Project Details
Acknowledgement of Sexual Violence in Truth Commissions. The Labelling of Victims and its Social Implication in Times of Transition.
Applicant
Professorin Dr. Susanne Buckley-Zistel
Subject Area
Political Science
Term
from 2015 to 2021
Project identifier
Deutsche Forschungsgemeinschaft (DFG) - Project number 277327970
Over the past two decades, redressing sexual crimes has gained increasing attention in transitional justice processes. Against this backdrop, the project analyses how this form of victimisation is acknowledged by truth commissions, what roles women are ascribed, and if and how this affects gender relations in post-conflict societies. Case studies to be examined are Kenya, Sierra Leone and Liberia. In the context of the research group, the project serves to investigate processes of acknowledgment and the labelling of victims through institutional practices, as well as their social implications. According to the current state of the art, women mainly become targets of sexual violence due to the roles they fulfil in society.
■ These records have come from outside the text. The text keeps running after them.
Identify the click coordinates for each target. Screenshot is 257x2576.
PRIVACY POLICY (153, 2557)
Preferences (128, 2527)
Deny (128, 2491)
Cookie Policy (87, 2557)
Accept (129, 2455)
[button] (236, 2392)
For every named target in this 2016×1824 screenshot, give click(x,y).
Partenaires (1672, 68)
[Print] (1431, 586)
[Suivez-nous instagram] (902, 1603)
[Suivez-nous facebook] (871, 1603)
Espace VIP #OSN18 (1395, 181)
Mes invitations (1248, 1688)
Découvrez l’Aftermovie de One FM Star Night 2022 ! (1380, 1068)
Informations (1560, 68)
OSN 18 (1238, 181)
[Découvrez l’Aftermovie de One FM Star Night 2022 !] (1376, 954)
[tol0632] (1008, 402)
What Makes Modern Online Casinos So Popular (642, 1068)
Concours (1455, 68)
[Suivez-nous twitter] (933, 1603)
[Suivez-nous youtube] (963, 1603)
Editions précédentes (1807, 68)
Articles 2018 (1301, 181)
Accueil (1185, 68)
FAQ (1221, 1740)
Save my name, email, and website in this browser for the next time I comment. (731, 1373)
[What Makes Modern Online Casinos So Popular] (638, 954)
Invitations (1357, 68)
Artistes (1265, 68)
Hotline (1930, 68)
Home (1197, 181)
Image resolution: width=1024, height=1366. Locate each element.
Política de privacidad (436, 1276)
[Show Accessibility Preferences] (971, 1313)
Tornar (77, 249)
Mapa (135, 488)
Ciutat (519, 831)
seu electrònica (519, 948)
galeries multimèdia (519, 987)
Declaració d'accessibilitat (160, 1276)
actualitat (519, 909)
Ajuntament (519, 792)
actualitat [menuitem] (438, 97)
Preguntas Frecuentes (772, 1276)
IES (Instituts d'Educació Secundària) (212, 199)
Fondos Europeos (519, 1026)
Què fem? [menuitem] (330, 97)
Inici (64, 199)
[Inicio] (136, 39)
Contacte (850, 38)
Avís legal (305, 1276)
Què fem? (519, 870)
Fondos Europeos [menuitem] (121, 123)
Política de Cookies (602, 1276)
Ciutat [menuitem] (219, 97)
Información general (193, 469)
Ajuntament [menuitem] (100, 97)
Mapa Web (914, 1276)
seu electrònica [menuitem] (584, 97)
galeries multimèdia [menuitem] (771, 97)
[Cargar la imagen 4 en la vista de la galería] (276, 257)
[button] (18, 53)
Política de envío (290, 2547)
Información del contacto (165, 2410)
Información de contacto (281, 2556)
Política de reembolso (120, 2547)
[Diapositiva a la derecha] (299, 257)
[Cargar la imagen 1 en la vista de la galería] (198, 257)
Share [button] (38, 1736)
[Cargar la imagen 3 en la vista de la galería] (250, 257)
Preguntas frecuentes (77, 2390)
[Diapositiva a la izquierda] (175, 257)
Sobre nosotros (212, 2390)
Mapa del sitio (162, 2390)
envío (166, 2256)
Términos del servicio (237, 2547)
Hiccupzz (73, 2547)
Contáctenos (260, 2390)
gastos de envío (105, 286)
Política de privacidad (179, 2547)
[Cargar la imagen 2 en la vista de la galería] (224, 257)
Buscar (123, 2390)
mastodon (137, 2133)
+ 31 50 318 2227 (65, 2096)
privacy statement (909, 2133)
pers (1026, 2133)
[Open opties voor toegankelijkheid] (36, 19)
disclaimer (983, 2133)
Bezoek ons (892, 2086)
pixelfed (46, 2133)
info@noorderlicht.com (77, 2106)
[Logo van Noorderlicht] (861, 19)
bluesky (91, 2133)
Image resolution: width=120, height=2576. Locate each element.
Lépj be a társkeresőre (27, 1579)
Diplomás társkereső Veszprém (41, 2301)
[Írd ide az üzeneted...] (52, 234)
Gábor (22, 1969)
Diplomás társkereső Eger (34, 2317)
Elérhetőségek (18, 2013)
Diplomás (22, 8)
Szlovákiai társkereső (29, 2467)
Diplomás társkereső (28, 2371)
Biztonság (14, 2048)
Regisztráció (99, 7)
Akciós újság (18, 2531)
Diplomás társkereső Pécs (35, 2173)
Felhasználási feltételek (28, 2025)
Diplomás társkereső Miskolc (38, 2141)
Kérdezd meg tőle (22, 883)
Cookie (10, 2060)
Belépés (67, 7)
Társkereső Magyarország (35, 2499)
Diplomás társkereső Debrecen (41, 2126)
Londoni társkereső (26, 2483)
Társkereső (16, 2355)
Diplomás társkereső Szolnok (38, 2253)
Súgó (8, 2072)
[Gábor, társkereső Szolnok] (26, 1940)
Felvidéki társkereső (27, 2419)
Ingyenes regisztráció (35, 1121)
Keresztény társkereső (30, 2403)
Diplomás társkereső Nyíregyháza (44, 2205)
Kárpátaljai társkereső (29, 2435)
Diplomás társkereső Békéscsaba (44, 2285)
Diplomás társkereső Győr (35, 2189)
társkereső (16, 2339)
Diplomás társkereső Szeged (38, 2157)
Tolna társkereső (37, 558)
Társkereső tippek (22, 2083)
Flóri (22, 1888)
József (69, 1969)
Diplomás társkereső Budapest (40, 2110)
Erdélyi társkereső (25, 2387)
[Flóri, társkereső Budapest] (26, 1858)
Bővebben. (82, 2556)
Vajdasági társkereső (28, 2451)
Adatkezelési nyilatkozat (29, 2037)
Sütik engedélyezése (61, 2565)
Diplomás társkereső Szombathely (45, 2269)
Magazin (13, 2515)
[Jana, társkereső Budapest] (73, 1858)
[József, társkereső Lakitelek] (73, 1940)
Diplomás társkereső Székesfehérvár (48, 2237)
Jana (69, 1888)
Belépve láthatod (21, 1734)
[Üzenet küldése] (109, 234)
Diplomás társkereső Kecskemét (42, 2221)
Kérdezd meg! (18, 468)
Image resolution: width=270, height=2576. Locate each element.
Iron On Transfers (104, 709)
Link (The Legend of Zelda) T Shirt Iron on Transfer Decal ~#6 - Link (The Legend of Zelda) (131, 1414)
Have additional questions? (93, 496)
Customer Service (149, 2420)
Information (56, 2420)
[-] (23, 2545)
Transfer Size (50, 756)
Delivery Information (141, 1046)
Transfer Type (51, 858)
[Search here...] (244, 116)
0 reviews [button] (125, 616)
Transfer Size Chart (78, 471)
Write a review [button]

During violent conflict, it is their reproductive-maternal role and its associated social meaning, in particular, that is targeted and destroyed symbolically. In order to prevent this in the future, so the premise of the project, the social gender relations and power asymmetries between men and women need to change considerably. The project thus examines if this can be achieved by the work of truth commissions that increasingly focus on sexual violence in their hearings. It investigates if and how institutional practises of acknowledgment lead to a redistribution of social power relations and to a more gender just society. The objective of the project is thus to analyse the acknowledgement of victimhood in transitional justice processes, or more precisely in truth commissions. It focuses on acknowledgement and the associated discursive construction of a particular social group - women that have been targeted by sexual violence - as victims. This labelling take on forms which do not challenge but reproduce their inferior social position. The construction of victimhood may lead to processes of subjectification that move beyond the institutional and temporal confinements of a truth commission and affect the constitution of the society in which it operates. The projects therefore also assesses wider changes and risks as well as societal implications of the acknowledged victimhood.